Cyberattacks from Russia continued to increase in late March, mostly through attempts to gather information from, and spread malware to, Ukrainian critical infrastructure, Ukraine cyber officials said.
The same group of Russia-linked hackers that targeted local government agencies in Ukraine with compromised emails also sent malicious emails to Latvian authorities, said Victor Zhora, deputy chief of Ukraine’s State Service of Special Communication and Information Protection, speaking with reporters on Tuesday.
Recent attacks aimed to disrupt critical services but didn’t cause serious damage, he added.
Between March 23 and March 29, 65 cyberattacks occurred on Ukrainian critical infrastructure, which was five times more than in the previous week, the SSSCIP said in its latest report on cyber activity during the war. State and local authorities, Ukraine’s security and defense sector, financial companies, telecoms and energy were the most targeted sectors, the agency said.
Experts at Ukrainian cybersecurity companies, Microsoft Corp. and Cisco Systems Inc. are investigating the March 28 cyberattack on Ukrtelecom PJSC and haven’t yet attributed the attack to a particular hacker group, Kirill Goncharuk, Ukrtelecom’s chief information officer told reporters on Tuesday.
Hackers entered the internet service provider’s network after compromising user credentials from an employee in a territory recently occupied by Russia, he said. Mr. Goncharuk declined to name the territory or provide further details about the employee, citing security reasons, and said the person is now safe.
Russian and Belarusian military hackers were behind most recent cyberattacks on Ukrainian organizations, the SSSCIP said.
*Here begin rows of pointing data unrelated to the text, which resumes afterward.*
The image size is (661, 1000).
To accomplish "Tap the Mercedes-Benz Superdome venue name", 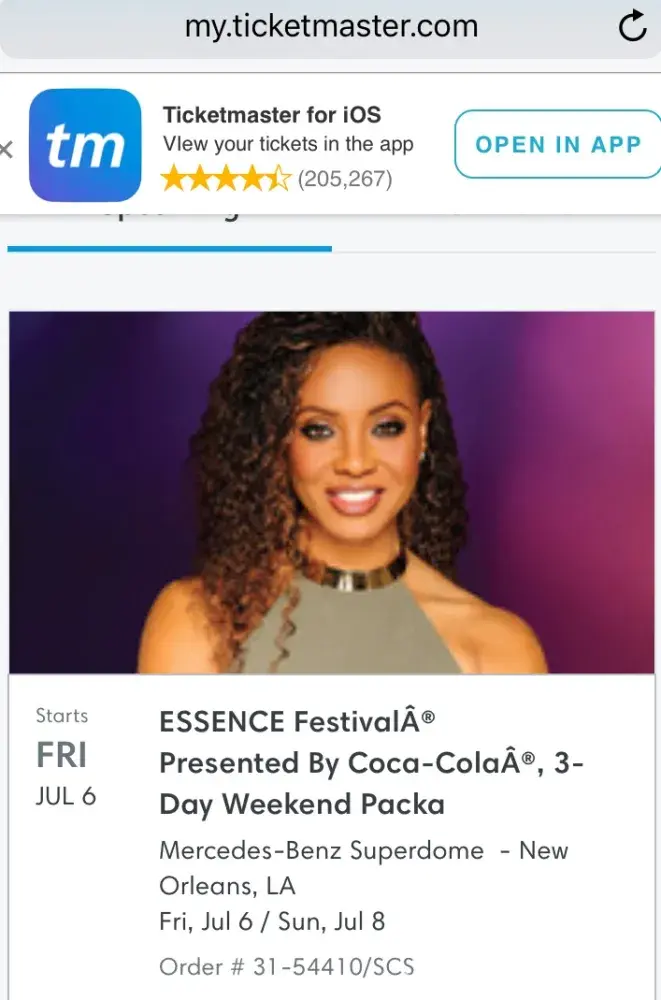I will pos(321,851).
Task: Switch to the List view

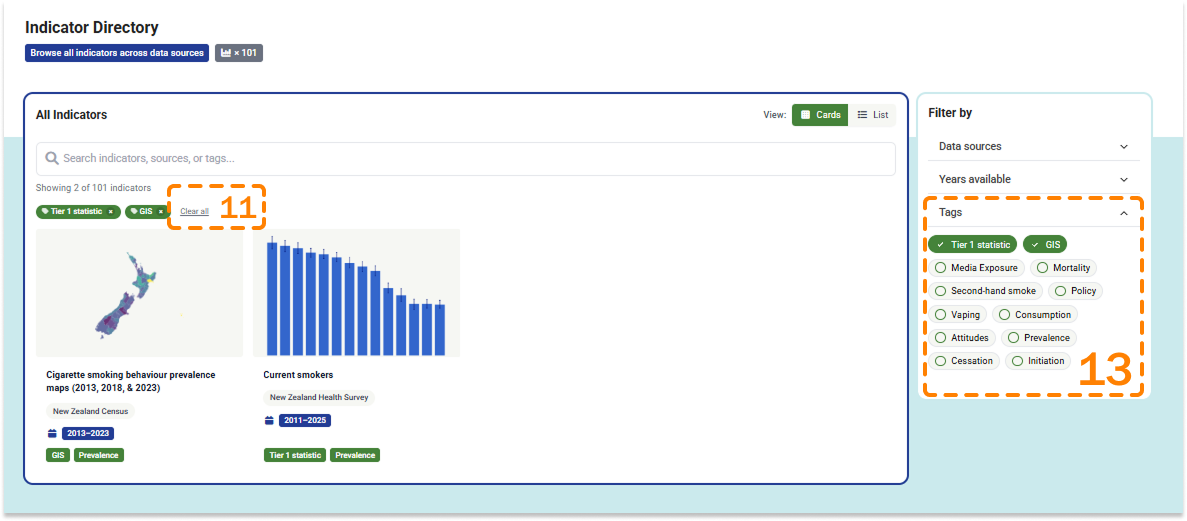Action: (872, 115)
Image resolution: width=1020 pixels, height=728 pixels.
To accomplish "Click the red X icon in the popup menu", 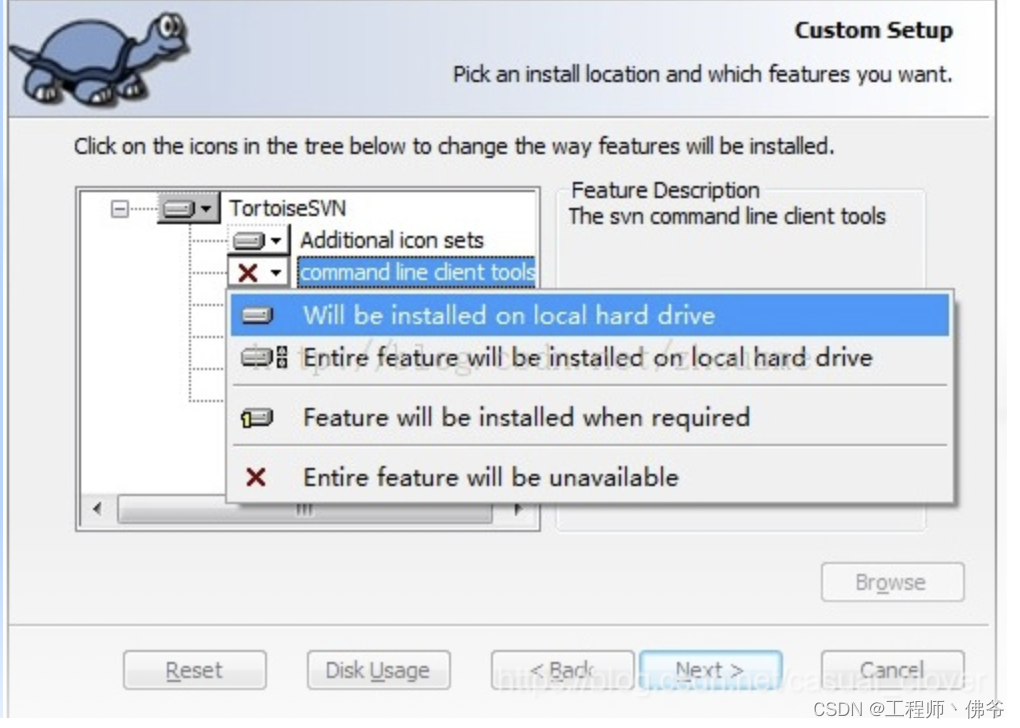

Mr. Zhora said Ukrainian authorities are gathering evidence on the cyberattacks that they will send to the International Criminal Court, along with proof of war crimes.
CERT-UA, Ukraine’s cybersecurity emergency response unit, said Monday that it had detected a malicious email campaign mentioning the war in Ukraine that includes a file containing malware. The emails haven’t compromised organizations in Ukraine, Mr. Zhora said. Authorities attributed the emails to a Russian hacker group known as Armageddon, he added.
Emails sent to Latvian authorities appeared to come from the same hacker group; they purported to contain information about humanitarian aid but included files with malware, he said.